De val van een koning
Schriftlezing : I Koningen 11:1-8
Vertaald vanuit het Engels door A. Weeda
Aan het begin van zijn leven was Salomo een geestelijk succes, maar in zijn latere jaren werd hij een geestelijke mislukking. Het is prachtig om te zien hoe hij, aan het begin van zijn regering, God nederig om wijsheid vraagt. We staan versteld over zijn inzicht om te onderscheiden wie de echte moeder was, toen twee vrouwen, die beweerden de moeder te zijn, bij hem kwamen. Hoe verdrietig is het om te lezen dat Salomo op twee belangrijke terreinen geen wijsheid bezat om afstand te bewaren.

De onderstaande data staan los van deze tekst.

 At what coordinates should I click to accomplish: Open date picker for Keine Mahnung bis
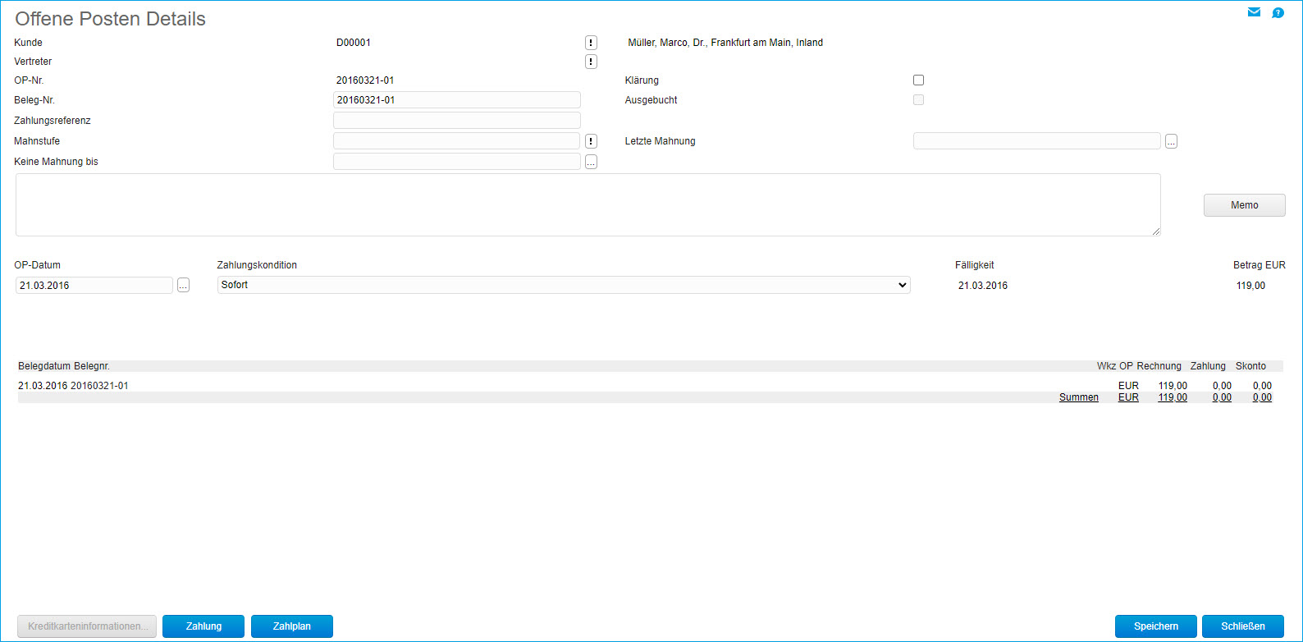click(591, 162)
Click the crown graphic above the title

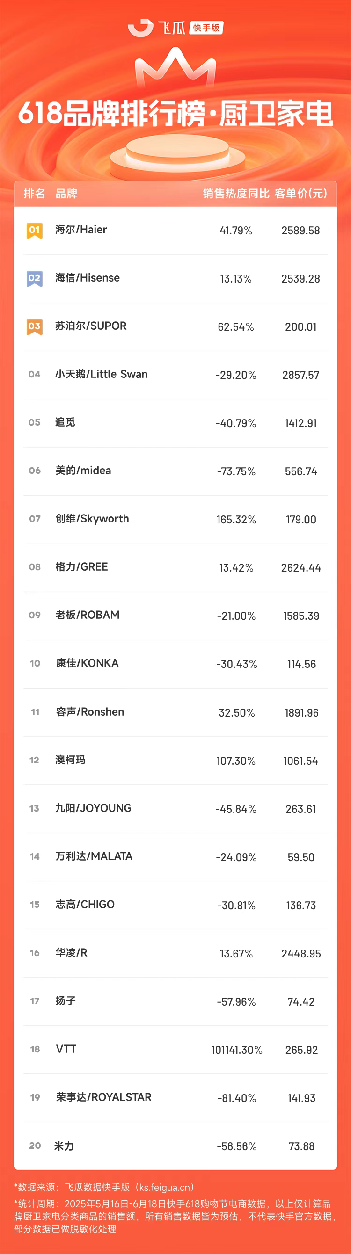coord(175,67)
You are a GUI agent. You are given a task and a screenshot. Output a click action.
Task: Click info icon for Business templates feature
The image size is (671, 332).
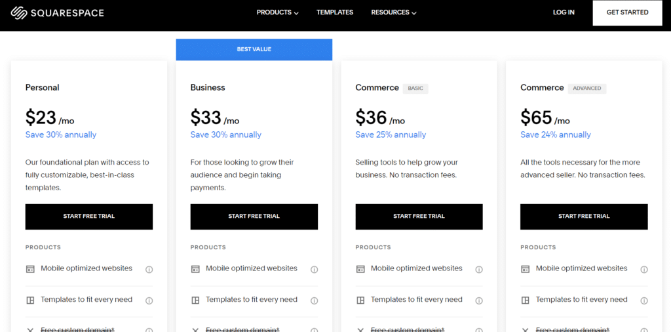[314, 301]
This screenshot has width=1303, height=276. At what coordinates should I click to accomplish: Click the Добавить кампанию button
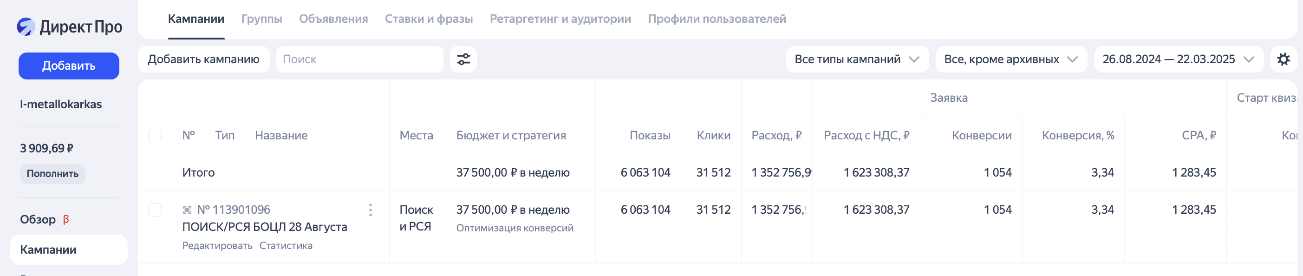point(204,59)
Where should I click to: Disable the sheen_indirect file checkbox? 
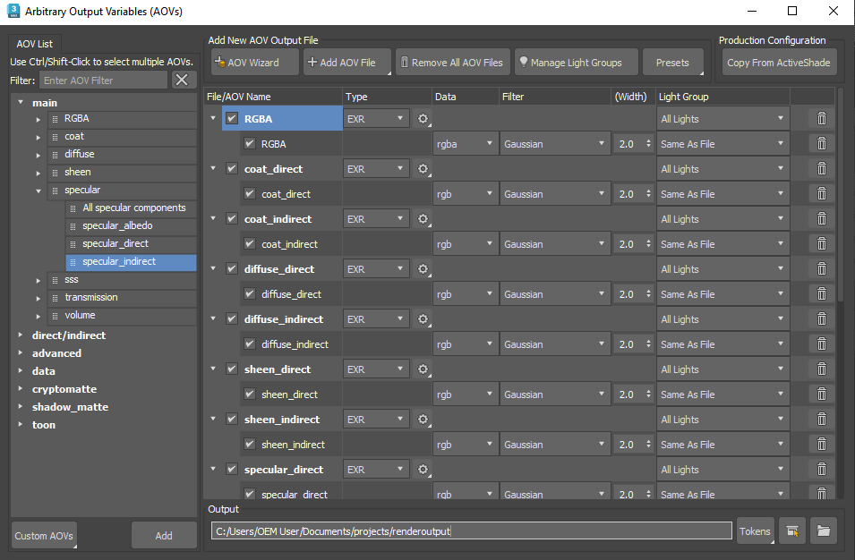click(x=233, y=420)
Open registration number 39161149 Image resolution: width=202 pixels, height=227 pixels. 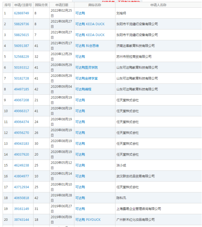(22, 209)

Als koning, moest hij zich aan één vrouw wijden, en zich afzijdig houden van alle anderen. Tussen alle beperkingen werd aan koningen verteld: “ook zal hij voor zich de vrouwen niet vermenigvuldigen,”(Deuteronomium 17:17). Gods duidelijke reden daarvoor was: “opdat zijn hart niet afwijke;”. Met het toenemen van het aantal vrouwen, zou er ook meer beslag op tijd, aandacht en genegenheid van de koning gelegd worden. Eén vrouw zou een hulp voor hem zijn, maar meerdere vrouwen zou hem afhouden van God. Buiten dit, het huwelijk was altijd bedoeld als een relatie met een enkele persoon (Genesis 2:24). Men kan zich het hartzeer van de eerste vrouw van Salomo voorstellen toen de andere vrouwen aan zijn harem werden toegevoegd. Salomo en geheel Israël moesten ook afgezonderd blijven van de andere, heidense volken. Het sluiten van een huwelijk met iemand van een ander volk was verboden. God verklaarde, “zij zouden voorzeker uw hart achter hun goden neigen”(vers 2). Zoals voorspeld was, gebeurde. “Want het geschiedde in de tijd van Salomo’s ouderdom, dat zijn vrouwen zijn hart achter andere goden neigden; dat zijn hart niet volkomen was met de Heere, zijn God, gelijk het hart van zijn vader David”.
Jehu stelde eens de vraag aan koning Josafat: “ Zoudt gij de goddeloze helpen en die de Heere haten, liefhebben? “ (II Kronieken 19:2). Nee! In plaats daarvan zou hij de Heere in liefde moeten aanhangen.
Maak niet dezelfde fouten die Salomo maakte. Een huwelijk aangaan met ongelovigen is nog steeds een gevaarlijke overtreding van Gods wil (II Korinthe 6:14). Laat het ook niet toe dat je volgende jaren, jaren van geestelijk verval zullen zijn.